The Secret Beach — a place, a band, a song, a vibe

New project from Micah Erenberg offers a fresh, loose take on folk and country

Image by Little Jack Films, provided by Killbeat Media

Matlock, Man.’s Micah Erenberg has been a fixture of the Manitoba indie, country and folk scenes for years, and has re- leased a few excellent albums that have shown off his sharp song writing abilities, dry, witty delivery and keen ear for production. 

Despite operating in genres dominated by singer-songwriters performing under their own names, Erenberg has always felt uncomfortable being the one name put to his music. 

“I had put out this music before under my own name, and then I was playing with so many different people and was showing up with a band and then calling it my own music, which didn’t really make too much sense to me,” he said. 

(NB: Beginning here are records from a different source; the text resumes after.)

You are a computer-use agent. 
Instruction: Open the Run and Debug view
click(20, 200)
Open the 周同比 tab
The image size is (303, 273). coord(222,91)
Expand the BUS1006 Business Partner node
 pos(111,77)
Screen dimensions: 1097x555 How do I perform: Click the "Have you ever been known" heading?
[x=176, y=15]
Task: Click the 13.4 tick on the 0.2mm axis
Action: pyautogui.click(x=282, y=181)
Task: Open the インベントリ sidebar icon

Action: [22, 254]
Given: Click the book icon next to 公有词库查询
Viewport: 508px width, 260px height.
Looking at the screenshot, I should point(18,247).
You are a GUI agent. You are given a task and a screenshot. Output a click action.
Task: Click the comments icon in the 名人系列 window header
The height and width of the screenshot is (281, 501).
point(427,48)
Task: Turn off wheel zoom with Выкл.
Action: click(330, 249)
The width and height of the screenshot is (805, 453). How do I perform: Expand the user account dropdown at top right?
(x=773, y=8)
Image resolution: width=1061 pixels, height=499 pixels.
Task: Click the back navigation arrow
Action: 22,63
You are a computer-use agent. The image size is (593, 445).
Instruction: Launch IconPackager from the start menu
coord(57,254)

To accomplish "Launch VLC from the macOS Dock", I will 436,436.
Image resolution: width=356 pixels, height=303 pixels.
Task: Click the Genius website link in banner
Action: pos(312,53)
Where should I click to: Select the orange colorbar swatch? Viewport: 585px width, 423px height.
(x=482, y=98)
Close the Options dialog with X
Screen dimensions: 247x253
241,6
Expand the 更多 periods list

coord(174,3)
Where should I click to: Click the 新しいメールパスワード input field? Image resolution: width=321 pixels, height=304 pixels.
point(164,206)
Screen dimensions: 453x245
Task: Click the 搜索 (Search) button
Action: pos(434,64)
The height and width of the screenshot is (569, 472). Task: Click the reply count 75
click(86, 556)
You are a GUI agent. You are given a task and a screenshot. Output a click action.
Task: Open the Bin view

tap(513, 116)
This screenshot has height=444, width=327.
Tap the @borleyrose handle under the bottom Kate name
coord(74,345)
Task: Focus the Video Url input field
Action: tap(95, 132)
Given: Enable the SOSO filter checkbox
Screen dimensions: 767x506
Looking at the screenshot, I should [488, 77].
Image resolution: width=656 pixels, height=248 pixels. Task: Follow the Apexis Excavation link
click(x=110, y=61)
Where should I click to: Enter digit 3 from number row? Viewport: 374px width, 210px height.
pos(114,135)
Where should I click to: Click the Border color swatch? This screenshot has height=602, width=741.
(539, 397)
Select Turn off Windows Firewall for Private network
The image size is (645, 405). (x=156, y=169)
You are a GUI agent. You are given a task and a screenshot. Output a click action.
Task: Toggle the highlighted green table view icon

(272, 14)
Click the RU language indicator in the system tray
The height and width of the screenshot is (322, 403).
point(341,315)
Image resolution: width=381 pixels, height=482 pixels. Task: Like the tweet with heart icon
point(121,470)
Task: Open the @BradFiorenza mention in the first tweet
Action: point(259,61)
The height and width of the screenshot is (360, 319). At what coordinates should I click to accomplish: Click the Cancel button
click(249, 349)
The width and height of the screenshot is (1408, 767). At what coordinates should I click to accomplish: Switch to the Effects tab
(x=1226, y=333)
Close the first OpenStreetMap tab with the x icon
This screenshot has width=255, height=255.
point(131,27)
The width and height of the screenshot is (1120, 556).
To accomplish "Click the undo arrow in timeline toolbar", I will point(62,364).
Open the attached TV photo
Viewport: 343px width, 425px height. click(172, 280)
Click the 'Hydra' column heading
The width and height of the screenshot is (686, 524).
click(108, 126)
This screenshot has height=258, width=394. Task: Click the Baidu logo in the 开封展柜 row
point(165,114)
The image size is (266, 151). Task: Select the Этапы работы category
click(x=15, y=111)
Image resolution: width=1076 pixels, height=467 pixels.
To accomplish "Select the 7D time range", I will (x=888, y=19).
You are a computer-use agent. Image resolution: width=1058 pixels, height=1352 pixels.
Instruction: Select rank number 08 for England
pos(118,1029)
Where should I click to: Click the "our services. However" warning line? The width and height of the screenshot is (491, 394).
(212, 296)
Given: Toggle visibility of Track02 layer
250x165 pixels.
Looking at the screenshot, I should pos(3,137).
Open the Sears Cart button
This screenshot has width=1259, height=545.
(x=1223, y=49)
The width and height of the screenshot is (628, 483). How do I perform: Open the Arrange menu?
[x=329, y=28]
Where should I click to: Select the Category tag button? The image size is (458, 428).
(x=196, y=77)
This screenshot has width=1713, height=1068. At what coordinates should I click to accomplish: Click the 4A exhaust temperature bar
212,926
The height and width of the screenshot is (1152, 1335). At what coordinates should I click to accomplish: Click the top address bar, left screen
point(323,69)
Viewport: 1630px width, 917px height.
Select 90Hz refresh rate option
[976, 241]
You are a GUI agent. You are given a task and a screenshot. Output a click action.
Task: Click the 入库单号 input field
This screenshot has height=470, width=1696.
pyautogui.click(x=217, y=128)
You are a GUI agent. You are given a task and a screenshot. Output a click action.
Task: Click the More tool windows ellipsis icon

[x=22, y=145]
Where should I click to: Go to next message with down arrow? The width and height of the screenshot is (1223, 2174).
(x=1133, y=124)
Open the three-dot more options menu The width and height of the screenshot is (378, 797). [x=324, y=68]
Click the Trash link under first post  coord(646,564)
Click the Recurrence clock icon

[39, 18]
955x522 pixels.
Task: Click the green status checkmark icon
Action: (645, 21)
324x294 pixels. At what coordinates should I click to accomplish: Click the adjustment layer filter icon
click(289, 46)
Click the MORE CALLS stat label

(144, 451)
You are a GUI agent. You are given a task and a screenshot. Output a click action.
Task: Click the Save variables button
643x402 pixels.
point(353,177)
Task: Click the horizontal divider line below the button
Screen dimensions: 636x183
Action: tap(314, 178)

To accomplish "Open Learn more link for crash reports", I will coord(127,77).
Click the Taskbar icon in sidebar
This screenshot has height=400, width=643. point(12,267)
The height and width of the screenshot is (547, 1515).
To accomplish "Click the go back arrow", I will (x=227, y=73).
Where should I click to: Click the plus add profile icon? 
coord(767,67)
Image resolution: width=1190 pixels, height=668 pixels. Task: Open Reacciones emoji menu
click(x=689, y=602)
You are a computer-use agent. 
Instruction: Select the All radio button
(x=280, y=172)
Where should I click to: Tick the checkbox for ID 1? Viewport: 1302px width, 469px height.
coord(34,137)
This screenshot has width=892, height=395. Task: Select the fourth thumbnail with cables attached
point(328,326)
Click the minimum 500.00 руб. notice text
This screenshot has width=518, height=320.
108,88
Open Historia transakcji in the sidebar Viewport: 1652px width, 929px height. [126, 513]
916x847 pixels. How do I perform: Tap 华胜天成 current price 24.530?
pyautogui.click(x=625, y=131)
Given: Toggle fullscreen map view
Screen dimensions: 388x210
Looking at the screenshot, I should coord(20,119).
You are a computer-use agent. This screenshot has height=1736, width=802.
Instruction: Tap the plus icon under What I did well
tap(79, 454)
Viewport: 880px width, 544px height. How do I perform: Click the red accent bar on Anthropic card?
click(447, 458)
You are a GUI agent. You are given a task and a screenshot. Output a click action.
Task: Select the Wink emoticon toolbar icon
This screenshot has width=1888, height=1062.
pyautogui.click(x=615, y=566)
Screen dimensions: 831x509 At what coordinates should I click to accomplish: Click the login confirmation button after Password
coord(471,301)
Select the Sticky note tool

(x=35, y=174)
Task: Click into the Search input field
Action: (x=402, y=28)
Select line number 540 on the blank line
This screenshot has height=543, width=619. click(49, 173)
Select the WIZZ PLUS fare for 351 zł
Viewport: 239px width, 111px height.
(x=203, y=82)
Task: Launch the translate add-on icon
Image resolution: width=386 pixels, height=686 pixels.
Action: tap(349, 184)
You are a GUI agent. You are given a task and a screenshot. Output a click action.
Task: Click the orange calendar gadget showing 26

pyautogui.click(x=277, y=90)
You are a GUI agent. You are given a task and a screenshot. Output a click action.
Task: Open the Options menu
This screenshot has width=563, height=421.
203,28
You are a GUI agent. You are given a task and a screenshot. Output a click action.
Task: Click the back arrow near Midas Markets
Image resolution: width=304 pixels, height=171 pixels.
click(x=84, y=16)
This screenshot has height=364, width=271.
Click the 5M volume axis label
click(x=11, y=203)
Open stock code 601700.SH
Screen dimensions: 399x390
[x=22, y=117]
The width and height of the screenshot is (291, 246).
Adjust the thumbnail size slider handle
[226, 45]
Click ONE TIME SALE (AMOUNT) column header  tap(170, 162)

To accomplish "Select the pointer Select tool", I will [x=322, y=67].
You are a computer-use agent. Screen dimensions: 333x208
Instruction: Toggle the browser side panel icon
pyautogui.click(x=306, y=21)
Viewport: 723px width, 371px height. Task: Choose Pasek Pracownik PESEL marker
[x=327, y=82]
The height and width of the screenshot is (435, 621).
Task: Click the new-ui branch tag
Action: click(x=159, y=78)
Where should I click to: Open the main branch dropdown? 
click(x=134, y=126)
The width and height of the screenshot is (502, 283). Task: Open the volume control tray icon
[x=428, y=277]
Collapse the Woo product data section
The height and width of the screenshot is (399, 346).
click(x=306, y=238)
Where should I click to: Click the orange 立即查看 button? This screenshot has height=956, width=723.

His studio, the Secret Beach, located on an actual secret beach, was the namesake he chose instead. 

This new name allowed more credit to be shared with his collaborators, and made the title of the first Secret Beach album, Songs From The Secret Beach, work in a few ways. The songs were recorded by The Secret Beach at the secret beach and influenced by the secret beach as a place, as Erenberg remarked that the studio itself carries a special energy. 

“With this album in particular, I made almost all of it in the same studio space that I’ve been working in since I was a teenager, since I was a kid really,” he said. “So, there’s definitely an ambience of the environment that sounds very similar to things I did when I was 14 or 15 years old.” 

And even beyond those meaning-laden walls, Erenberg notes that the “Secret Beach vibe” carried over to the other locations of recording, following him around. 

Erenberg said this loose association means things can be “more fluid, and more people can be involved,” adding that although this first album is comprised of his songs, he hopes to open things up to include songs from others that come through the studio or enter communion with the Secret Beach vibe. 

The contributors list for Songs From The Secret Beach is quite star-studded, with appearances from Winnipeg’s Boy Golden, Kacy Lee Anderson of the wonderful Kacy & Clayton. 

The album also boasts mixing credits from Rob Schnapf, a producer involved in numerous classics within the indiesphere including records by Beck and Elliott Smith, both of whom Erenberg cited as important touch- stones for the project. 

In his Instagram bio, Erenberg sums up the sound of The Secret Beach as “pop country but not what you’re thinking,” he clarified it’s not Florida Georgia Line pop country, but Gram Parsons, Beck pop country. 

While he is unafraid to stretch past traditionalist production limits, Erenberg grounds his work in a “strong basis of the song, the lyrics [and] the story being the spine of the whole thing.” 

“Maybe it’s pop-folk-country,” Erenberg said. “There’s a lot of guitars going on and a lot of G chords.” 

But paired with this folk or country sound are plenty of synthesizers and swirling Mellotrons. 

Though these genre and project boundaries might sound vague and confused, Songs From The Secret Beach is completely coherent thanks largely to Erenberg’s impeccable song craft. 

His plainly stated lyrics are refreshing, and though the wide-ranging genre touchpoints are evident the production never threatens to distract from the songs, only ever tastefully adding to the story. 

 

Songs From The Secret Beach is streaming on major platforms Aug. 24 with a release show the same day at Blue Note Park.